With orchards and hop vines filling the fields, Kent is known as the garden of England. But there are also significant pockets of forested land across the county, which is located in the southeastern corner of Britain. One of these areas is King’s Wood, which has stood since before Roman times. A largish forest by English standards, it stretches across a long hilly outcrop north of the town of Ashford.
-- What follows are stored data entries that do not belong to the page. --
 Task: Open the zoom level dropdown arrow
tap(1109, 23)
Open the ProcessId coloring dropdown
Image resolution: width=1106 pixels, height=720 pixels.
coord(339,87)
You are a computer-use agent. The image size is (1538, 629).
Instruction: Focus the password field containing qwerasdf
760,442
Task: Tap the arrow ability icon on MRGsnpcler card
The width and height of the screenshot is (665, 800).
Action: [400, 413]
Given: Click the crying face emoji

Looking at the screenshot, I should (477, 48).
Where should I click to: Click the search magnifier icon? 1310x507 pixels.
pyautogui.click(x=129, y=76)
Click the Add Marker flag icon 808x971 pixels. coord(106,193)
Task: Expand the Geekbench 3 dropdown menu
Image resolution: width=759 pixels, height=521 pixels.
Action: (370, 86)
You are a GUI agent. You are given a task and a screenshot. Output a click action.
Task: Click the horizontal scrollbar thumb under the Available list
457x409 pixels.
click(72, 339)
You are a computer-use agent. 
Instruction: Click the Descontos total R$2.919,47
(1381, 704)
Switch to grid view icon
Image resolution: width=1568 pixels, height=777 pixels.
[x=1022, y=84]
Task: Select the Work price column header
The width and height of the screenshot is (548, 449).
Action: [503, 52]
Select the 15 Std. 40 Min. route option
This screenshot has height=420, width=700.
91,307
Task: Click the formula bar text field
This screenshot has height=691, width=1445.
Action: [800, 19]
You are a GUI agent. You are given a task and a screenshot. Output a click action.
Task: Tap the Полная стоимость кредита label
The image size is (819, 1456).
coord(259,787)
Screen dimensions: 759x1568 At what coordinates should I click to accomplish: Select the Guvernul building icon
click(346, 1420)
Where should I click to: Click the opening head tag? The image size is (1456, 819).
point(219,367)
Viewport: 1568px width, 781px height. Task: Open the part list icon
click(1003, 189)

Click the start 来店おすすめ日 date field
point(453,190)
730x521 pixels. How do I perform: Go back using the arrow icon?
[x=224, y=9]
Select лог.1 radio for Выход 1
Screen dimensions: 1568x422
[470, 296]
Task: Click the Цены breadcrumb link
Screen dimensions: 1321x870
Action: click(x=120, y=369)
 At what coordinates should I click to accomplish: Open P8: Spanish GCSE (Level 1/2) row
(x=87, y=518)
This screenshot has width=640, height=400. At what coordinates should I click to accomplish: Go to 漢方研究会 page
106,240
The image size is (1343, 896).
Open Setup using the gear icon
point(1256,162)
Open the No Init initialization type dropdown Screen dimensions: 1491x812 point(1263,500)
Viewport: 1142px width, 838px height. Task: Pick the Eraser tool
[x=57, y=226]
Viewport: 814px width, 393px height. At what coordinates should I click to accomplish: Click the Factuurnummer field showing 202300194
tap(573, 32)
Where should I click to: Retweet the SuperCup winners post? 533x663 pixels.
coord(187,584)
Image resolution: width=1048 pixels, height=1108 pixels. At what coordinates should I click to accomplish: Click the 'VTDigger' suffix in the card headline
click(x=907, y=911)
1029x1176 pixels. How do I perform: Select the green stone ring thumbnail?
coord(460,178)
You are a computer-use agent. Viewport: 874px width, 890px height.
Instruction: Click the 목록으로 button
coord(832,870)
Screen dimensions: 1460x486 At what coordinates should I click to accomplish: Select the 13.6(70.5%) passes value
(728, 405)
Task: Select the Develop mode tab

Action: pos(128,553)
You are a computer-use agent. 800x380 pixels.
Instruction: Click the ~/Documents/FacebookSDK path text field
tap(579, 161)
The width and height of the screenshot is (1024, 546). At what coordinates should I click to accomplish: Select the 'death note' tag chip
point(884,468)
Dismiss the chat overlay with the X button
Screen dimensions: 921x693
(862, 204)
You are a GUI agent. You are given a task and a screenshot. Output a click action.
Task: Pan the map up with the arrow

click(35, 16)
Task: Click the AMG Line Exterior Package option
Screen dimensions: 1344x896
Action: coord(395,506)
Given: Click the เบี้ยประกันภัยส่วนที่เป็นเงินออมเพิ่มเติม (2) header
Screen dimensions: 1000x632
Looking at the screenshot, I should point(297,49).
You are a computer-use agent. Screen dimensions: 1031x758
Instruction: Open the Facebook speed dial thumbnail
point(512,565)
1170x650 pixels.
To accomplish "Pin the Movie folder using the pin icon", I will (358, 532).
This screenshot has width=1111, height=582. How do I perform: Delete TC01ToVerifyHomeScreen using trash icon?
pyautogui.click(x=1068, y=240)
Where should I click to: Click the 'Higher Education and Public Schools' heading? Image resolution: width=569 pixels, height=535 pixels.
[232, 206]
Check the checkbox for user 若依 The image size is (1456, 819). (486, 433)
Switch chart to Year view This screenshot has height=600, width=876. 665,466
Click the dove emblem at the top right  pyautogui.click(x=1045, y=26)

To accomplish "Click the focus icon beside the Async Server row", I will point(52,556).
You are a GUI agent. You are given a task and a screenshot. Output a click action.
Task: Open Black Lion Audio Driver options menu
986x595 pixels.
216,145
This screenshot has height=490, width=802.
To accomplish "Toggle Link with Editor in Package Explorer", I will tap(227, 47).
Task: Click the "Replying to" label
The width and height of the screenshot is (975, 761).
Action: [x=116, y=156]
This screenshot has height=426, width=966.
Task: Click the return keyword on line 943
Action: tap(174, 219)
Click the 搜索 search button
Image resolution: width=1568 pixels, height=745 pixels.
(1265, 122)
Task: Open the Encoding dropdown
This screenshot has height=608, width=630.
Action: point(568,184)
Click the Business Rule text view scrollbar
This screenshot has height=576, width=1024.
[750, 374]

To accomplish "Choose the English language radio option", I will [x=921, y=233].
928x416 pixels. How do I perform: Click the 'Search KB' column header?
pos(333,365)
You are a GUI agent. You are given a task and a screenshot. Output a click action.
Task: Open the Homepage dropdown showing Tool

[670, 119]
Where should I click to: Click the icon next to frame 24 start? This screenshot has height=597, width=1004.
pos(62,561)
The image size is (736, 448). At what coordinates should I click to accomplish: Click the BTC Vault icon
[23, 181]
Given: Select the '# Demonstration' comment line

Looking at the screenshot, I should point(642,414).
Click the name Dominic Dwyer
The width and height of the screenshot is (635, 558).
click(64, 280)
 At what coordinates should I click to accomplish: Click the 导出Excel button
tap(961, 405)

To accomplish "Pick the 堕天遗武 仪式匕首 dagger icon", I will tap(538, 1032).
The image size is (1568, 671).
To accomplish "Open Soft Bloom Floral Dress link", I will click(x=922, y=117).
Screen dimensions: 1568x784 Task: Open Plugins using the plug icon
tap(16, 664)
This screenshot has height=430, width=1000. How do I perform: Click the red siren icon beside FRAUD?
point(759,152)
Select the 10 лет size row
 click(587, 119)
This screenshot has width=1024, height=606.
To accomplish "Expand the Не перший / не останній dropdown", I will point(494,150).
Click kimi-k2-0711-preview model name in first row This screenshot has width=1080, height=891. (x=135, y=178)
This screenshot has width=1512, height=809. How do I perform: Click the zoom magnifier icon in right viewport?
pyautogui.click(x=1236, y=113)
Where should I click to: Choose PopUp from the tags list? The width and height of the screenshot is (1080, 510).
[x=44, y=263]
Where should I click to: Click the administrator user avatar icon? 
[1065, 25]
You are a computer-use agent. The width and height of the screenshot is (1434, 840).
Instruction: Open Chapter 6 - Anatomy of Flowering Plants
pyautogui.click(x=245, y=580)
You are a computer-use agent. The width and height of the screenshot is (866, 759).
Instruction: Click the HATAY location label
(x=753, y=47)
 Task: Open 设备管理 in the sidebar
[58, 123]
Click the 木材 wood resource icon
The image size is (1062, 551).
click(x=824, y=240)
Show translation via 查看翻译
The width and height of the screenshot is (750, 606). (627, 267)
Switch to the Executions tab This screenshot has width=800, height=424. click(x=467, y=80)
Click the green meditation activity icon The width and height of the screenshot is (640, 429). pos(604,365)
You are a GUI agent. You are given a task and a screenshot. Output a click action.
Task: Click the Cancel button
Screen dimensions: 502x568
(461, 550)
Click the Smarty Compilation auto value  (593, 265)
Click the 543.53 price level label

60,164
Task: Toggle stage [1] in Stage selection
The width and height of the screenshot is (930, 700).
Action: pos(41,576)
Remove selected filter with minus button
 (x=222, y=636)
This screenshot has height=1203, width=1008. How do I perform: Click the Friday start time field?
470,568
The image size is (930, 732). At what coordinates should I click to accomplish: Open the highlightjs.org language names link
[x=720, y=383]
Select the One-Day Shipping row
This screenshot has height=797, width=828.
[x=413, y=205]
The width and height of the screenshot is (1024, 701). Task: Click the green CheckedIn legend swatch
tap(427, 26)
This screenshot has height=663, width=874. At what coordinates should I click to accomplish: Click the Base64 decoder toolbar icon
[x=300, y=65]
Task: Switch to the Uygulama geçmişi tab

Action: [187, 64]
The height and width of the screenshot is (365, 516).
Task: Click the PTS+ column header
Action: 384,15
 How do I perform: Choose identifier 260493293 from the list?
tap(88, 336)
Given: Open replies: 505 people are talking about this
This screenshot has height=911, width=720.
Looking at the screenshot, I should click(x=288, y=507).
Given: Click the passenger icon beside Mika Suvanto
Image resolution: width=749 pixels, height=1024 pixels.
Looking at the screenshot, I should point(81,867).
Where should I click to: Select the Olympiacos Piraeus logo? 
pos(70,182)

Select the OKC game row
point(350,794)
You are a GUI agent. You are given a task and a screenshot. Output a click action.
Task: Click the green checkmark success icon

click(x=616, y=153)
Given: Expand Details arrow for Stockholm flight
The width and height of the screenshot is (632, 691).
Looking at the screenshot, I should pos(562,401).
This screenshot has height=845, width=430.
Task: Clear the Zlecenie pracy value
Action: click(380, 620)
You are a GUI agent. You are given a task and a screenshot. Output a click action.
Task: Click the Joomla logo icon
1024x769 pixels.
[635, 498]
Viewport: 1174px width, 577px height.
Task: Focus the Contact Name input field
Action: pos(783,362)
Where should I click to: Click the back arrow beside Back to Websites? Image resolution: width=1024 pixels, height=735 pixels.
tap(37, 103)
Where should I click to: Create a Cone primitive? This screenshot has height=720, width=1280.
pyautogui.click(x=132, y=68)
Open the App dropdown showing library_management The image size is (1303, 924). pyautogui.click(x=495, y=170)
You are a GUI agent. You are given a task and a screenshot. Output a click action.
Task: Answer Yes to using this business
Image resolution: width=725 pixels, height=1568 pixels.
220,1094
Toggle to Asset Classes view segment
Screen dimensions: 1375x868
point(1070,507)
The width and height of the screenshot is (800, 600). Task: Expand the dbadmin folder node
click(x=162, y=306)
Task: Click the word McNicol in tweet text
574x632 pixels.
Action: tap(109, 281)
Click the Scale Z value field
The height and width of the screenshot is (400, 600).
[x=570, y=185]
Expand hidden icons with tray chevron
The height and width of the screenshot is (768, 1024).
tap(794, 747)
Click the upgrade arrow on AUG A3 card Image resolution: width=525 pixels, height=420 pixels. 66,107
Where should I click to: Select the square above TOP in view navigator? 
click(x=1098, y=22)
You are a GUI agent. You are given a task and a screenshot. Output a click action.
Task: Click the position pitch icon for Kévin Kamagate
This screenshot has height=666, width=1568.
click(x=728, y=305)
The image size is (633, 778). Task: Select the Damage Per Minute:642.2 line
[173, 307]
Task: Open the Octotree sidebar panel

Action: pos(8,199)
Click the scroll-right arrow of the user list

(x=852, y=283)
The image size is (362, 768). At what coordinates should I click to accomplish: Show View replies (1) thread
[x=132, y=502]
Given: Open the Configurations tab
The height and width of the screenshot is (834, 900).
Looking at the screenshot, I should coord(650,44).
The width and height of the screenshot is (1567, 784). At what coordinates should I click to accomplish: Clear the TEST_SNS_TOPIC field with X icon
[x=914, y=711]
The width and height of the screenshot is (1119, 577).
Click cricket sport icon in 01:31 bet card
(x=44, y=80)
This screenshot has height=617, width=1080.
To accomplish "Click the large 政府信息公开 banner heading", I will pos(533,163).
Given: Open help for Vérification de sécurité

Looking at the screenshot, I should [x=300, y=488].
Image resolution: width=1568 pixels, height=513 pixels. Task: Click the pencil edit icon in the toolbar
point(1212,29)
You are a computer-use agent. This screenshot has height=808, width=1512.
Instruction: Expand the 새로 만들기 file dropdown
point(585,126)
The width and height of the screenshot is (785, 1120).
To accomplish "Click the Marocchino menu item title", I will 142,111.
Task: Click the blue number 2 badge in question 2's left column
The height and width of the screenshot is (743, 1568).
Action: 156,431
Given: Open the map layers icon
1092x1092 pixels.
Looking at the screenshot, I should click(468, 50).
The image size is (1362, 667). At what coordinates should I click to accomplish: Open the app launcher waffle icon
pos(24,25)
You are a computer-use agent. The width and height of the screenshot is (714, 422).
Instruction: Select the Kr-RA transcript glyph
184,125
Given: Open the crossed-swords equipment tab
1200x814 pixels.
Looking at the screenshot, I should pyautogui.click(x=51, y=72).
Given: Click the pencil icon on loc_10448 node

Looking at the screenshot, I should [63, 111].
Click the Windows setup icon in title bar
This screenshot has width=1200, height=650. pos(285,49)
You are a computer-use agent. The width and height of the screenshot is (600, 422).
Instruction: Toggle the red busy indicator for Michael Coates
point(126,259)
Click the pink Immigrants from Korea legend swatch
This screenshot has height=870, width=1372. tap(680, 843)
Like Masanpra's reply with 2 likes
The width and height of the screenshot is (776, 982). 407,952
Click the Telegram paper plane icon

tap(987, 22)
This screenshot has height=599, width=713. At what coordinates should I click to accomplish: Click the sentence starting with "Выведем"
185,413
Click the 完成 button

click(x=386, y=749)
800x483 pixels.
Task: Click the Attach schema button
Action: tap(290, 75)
Since 1995, King’s Wood has been the base for Stour Valley Arts, an independent arts organization working alongside the Forestry Commission to remake and partially transform the woodland into an outdoor art and sculpture center. Some of the country’s leading rural-minded artists have undertaken influential and career-shaping residencies in King’s Wood, each responding individually to the forest. Among the first was Chris Drury, who created one of his early “Camera Obscuras.” Since then, the likes of Susan Derges and Hamish Fulton, as well as Dominique Bailly and Lukasz Skapski from mainland Europe have all passed through. Unlike other British woodland sculpture trails and parks, Stour Valley Arts’s aim is not sculptural in itself. Founder Sandra Drew emphasizes the sense of place inspired by King’s Wood as common ground for artistic practice, even if, not surprisingly, much of the work is necessarily sculptural.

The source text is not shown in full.